I’m taking a break from music at the moment.  I completed a couple of albums recently and I feel the need to recharge my batteries.  What better than to just discuss art that has influenced, or is influencing, my life?  You’ll get a vibe of where I’m coming from… and I may just find a nuance for my next mojo-period.

The Conversation is a very interesting film.  It has a pace that only ’70’s cinema seemed to allow.  A slow, dripping, rhythmical time frame.  The film’s plot concerns the intricacies of sound.  Therefore… this film could be viewed as a piece of music that happens to have been filmed.  Music as visual.  Sound as sight.  For me, this is the most important aspect of The Conversation.

Harry Caul is a professional eavesdropper. He uses the most modern methods of the time to record people’s conversations.  He inhabits the background of life.  He is a shadowy figure who is dedicated to his work at the expense of everything else.  Gene Hackman pulls off the performance of his career here, and you can again draw a line through the likes of Taxi Driver and Raging Bull.  The ‘actor’ portraying reality rather than ‘acting’.

Harry Caul is given an assignment to record a conversation between two people in a busy city centre.  He does so, and then listens to the tape.  He believes he’s stumbled upon a murder plot and goes about trying to save the people concerned.  A very simple premise… made very complicated by the layers of impenetrable sound.  This film is the audio equivalent of the ’60s film, Blow-Up (which is a classic film in its own right!).

This film has rhythm… almost pulsating.  Not pulsating with ‘excitement’!  This is a film that washes over you like ambient music.  It’s not until the ending that the true ‘thriller’ nature becomes apparent.  For the most part this film is a character study.  In fact it seems I’ve been basking in ‘character study’ films recently.

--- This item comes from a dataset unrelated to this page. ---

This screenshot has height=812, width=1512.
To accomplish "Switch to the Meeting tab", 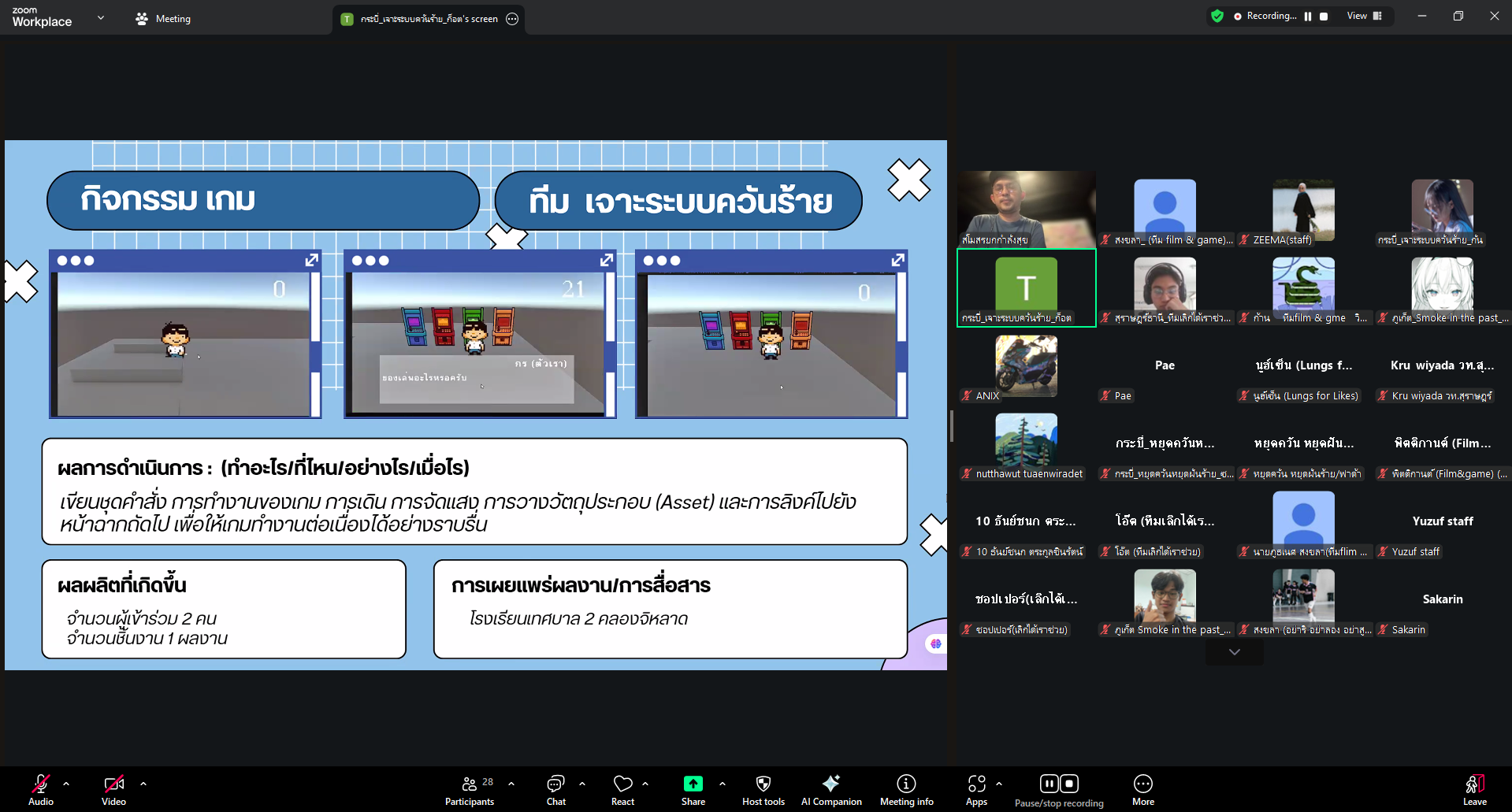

The nature of the sound recording is fascinating to me.  Remember that I am a music producer.  The nostalgia, the clunkiness of the analogue tape reels.  The wires, the buttons, the dust… Harry Caul lives the life that I hanker for – but a life that no longer exists.  For we live in a different age.  Honestly, any of you could download software from the internet right now that would put all the equipment in The Conversation to shame.  But nevertheless… it still takes talent and dedication to derive meaningful sound from sub-par field recordings… and it is this time-consuming slog upon which The Conversation concentrates.  I love this film.  I remember seeing it when I was a teenager.  I was hooked by it. Hooked in a way that the general public wouldn’t be.  For, like the films I have reviewed before… this is no blockbuster.  This is a heartfelt, personal trip.  Coppola had just made The Godfather.  When asked by the studio if he would make The Godfather Part II, Coppola replied “Only if I can make The Conversation“.  He realised his personal flight of fancy on the back of a blockbuster.  For this I tip my hat in his direction.  This is a man who has made some of the greatest films of all time.  And The Conversation might just be the best of them.  I’m probably alone in that opinion… but as I say… this film has particular relevance to anyone who is interested in sound design.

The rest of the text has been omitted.